Du reste le dossier Guiro suit son cours tout comme celui des militaires mutins et il faut laisser la justice faire son travail. Sur la question de l’incivisme, le Premier ministre estime qu’elle est à relativiser. Si certains pensent qu’on peut résoudre les problèmes avec la violence au lieu de recourir à la loi, c’est parce qu’ils manquent de maturité. Ce qui est toute fois certain, c’est qu’en cas de défiance de l’autorité, nous serons fermes avec les auteurs. Prenant le cas des camionneurs qui ont bloqué la RN1 parce qu’un des leurs a été molesté par la police, Luc Adolphe Tiao a condamné de telles actions et promis que les auteurs seront sanctionnés à la hauteur de leur forfait, les numéros d’immatriculation de tous les camions concernés ayant été relevés par les forces de l’ordre. Un autre point de préoccupation relevé dans cette série de questions, concerne l’insécurité routière. Là dessus, le chef du gouvernement a déploré toutes ces pertes en vie humaine due au non respect des règles de la circulation par la plupart des transporteurs.

Le comble dans cette situation c’est que les victimes ne sont jamais dédommagées par les compagnies de transports concernées. C’est pourquoi monsieur Tiao pense que dorénavant, même s’il faut retirer les cars d’un propriétaire pour les revendre et dédommager les victimes, on le fera. Il a été aussi question des refugiés maliens qui pourraient éventuellement constituer une source de déstabilisation de notre pays. La réponse du Premier ministre est qu’à l’heure actuelle, ils ne disposent d’aucun élément qui dise que les réfugiés ont une influence sur la sécurité du Burkina. « Il faut souligner que nous avons un dispositif en place qui permet de surveiller les frontières. En plus, une caserne sera bientôt installée à Djibo et celle de Dori renforcée. C’est dans une détresse totale que les réfugiés arrivent chez nous, alors occupons nous d’abord d’eux avant de chercher à les condamner » a-t-il soutenu.

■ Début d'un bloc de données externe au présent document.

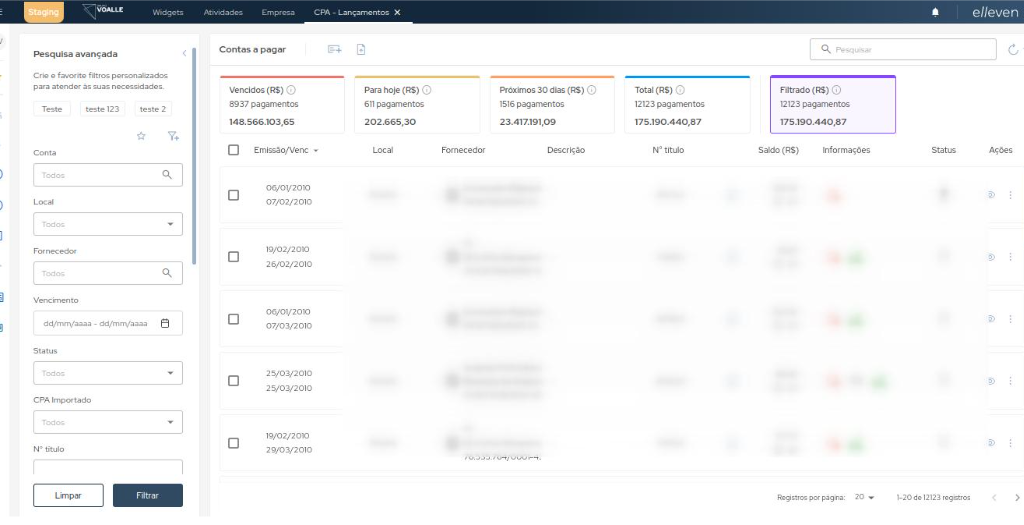The image size is (1024, 525).
Task: Click the notifications bell icon
Action: pyautogui.click(x=935, y=12)
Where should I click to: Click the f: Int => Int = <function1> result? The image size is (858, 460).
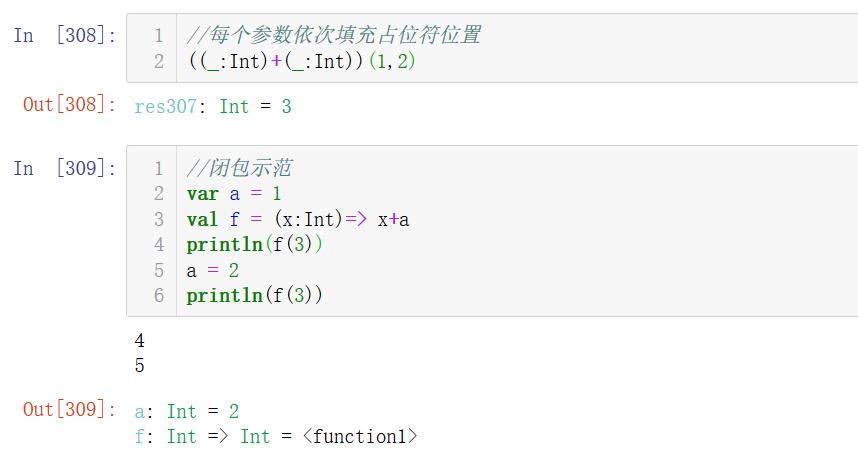(275, 436)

L’Université de Ouaga est un concentré de problèmes depuis de longues années et le Premier ministre Tiao a promis d’y faire un tour pour échanger avec les étudiants mais par deux fois le rendez-vous a été annulé. Aurait-il peur des problèmes de l’UO ? Là n’est pas la question selon LAT car c’est juste un problème d’agenda qui ne l’a pas encore permis d’y aller. « La semaine prochaine je serai au campus et je souhaiterais surtout que les étudiants me fassent des propositions de solutions que nous analyserons pour voir leur faisabilité. J’ai instruit le ministre en charge de l’enseignement supérieur pour que tout soit mis en œuvre afin que dans deux ans au plus tard, notre université ait une rentrée normale » a-t-il souligné.

Bien d’autres questions telles que les retombées des ressources d’exploitation de l’or dans notre pays, la suppression des per diem lors des séminaires, le statut des chefs traditionnels, les élections couplées de 2012, la question du logement et du foncier etc… ont trouvé réponses auprès du Premier ministre qui, se prononçant en dernier ressort sur les médiations du Président du Faso, a affirmé que tout trouble chez nos voisins a des répercussions chez nous et c’est pourquoi nous devons intervenir. « S’il ya déstabilisation dans un pays voisin, c’est de notre devoir d’apporter notre contribution pour un apaisement de la situation car la paix n’a pas de prix ».